医薬部外品は効果、安全性、有効性、品質が厚生労働省より保証されているため、しみやニキビなどのトラブルが気になる場合は、効果の保証が明記されている医薬部外品が良さそうです。ただし、有効成分の量だけで判断した場合は化粧品の方が多い可能性があるため、一概にどちらがいいとは判断できないのが実情です。

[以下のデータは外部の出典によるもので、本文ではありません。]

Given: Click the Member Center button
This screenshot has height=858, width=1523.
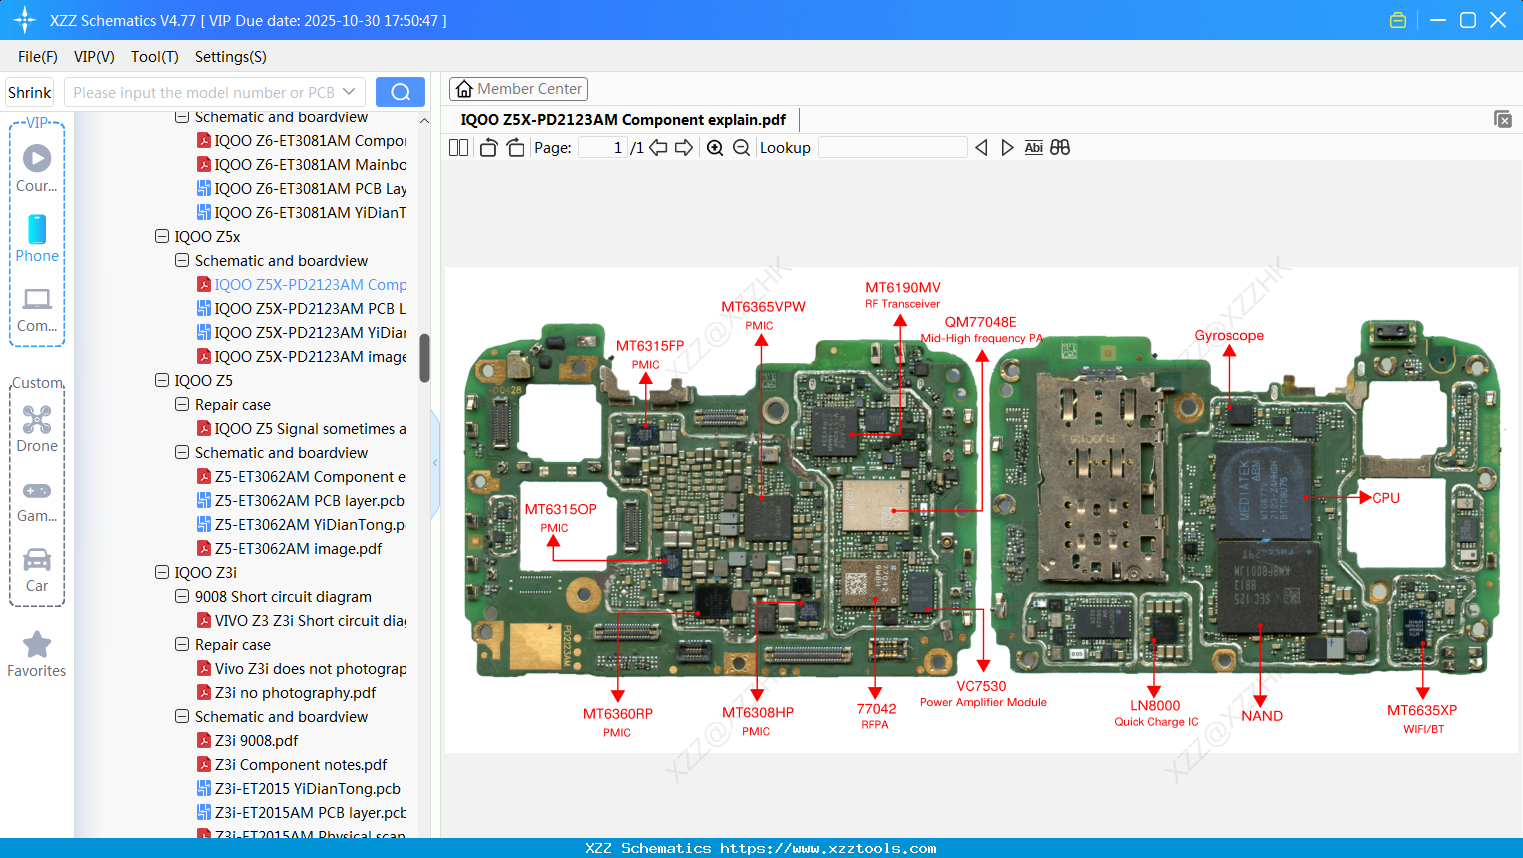Looking at the screenshot, I should [518, 89].
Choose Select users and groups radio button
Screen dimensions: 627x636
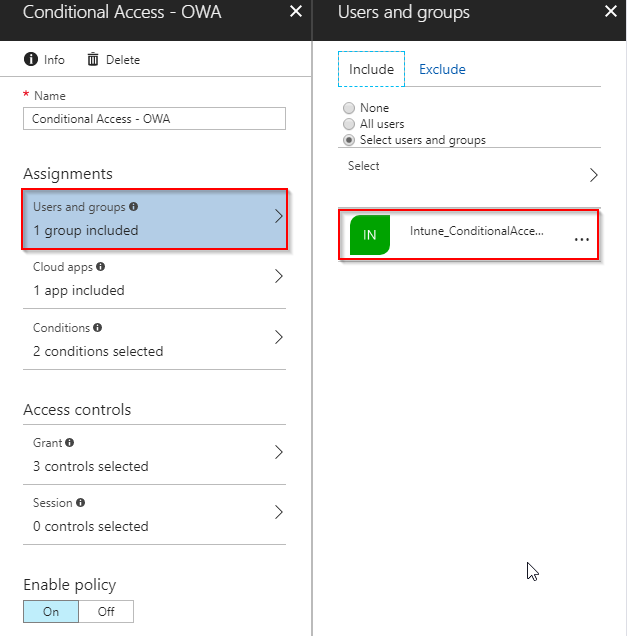[349, 140]
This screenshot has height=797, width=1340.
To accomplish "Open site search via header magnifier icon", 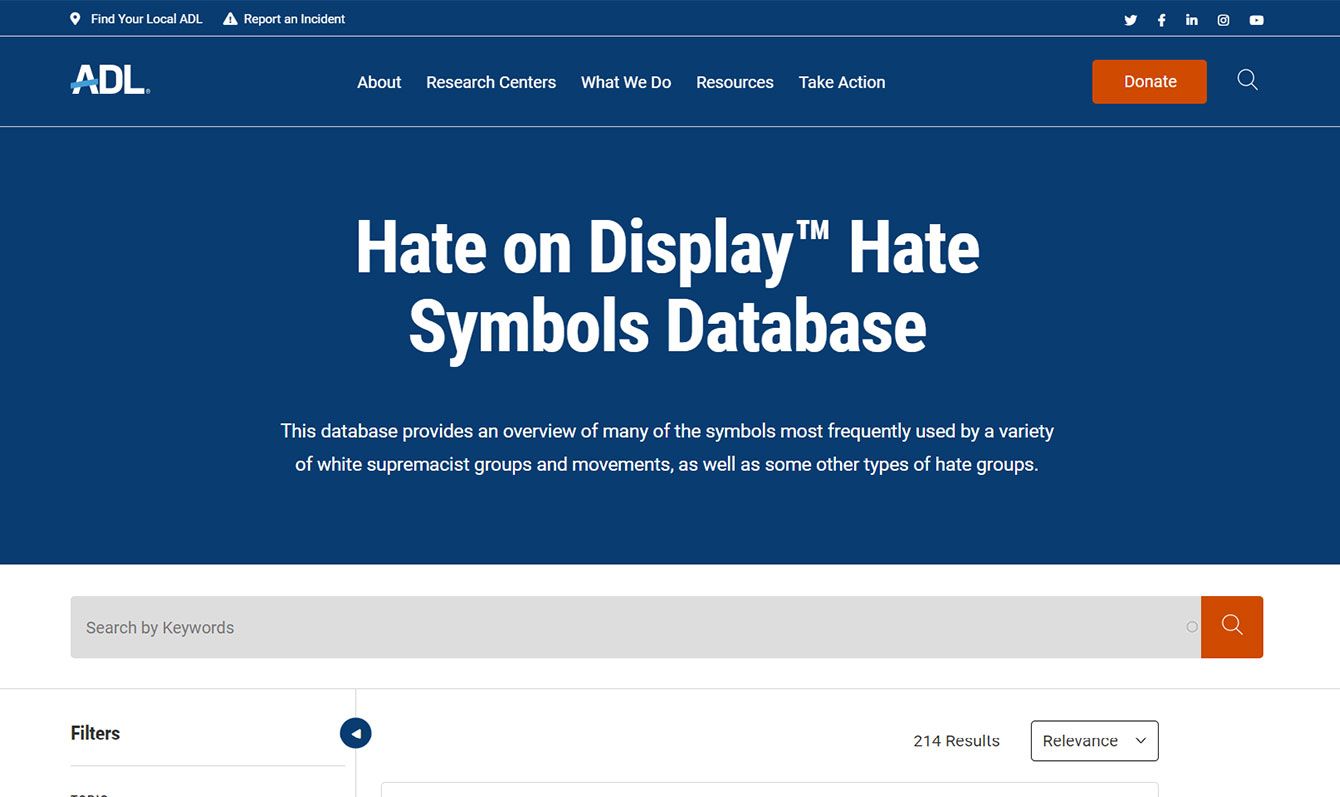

化粧品では全成分表示義務がありますが、薬用化粧品には有効成分の薬事申請をしているため、全成分表示義務はありません。ただし消費者の購買意欲を下げないように企業が自主基準で表記していることが多いです。
全成分表について
全表分表を見てわかることは、少なくても安定化剤(防腐剤・保湿剤・酸化防止剤・キレート剤・増粘剤・界面活性剤・乳化剤)や香料などがわかります。また全成分表では多いもの順に並んでおり、多くの化粧品の場合は基剤が一番多く配合されていて、最後に着色剤となります。配合量を1%以上にすると製剤の粘度が上がりすぎてしまうためヒアルロン酸Na、セラミド、増粘剤は1%以上を超えないことが多いです。また医薬品として使用されるグリチルリチン酸2Kや植物エキスも1%以下ですが効果は十分期待できます。1%以下の成分は順不同で記載が可能です。1%未満のものが多く含まれる商品の場合はメーカーにより消費者が好む成分を前に表記されることが多いですが、多い順に並んでいるわけではありません。注意しなくてはならいのはキャリーオーバー成分は表示しなくていいことです。キャリーオーバー成分とは配合されている成分に付随する成分で製品中にはその効果を発揮されるより少ない量しか含まれないもので、表示しなくてもよいとされています。しかし、キャリーオーバー成分は防腐剤などの旧表示指定成分だったものが多いので、アレルギーの原因物質として見逃す可能性があります。
まとめ&考察
必ずしも医薬部外品に承認された有効成分を配合した薬用化粧品のほうが承認されていない化粧品よりも効果が高いというわけではありません。というのも薬用化粧品は国によって効果が認められる成分の配合範囲量が規定されているため、濃度が製造・販売会社に委ねられている化粧品に比べると配合量が少ない可能性があるからです。
余談
美白化粧品について、機能性化粧品を使用したら即日で効果が出るように錯覚してしまう表現が散見されますが、おそらくこれはあり得ないと思います。というのもメラニン生成過程のいずれかを防ぐ化粧品を使用し、新たにシミが生成されなくなっても皮膚のターンオーバーによりその色素が排泄される1ヶ月は待たなければ効果が最大化しないからです。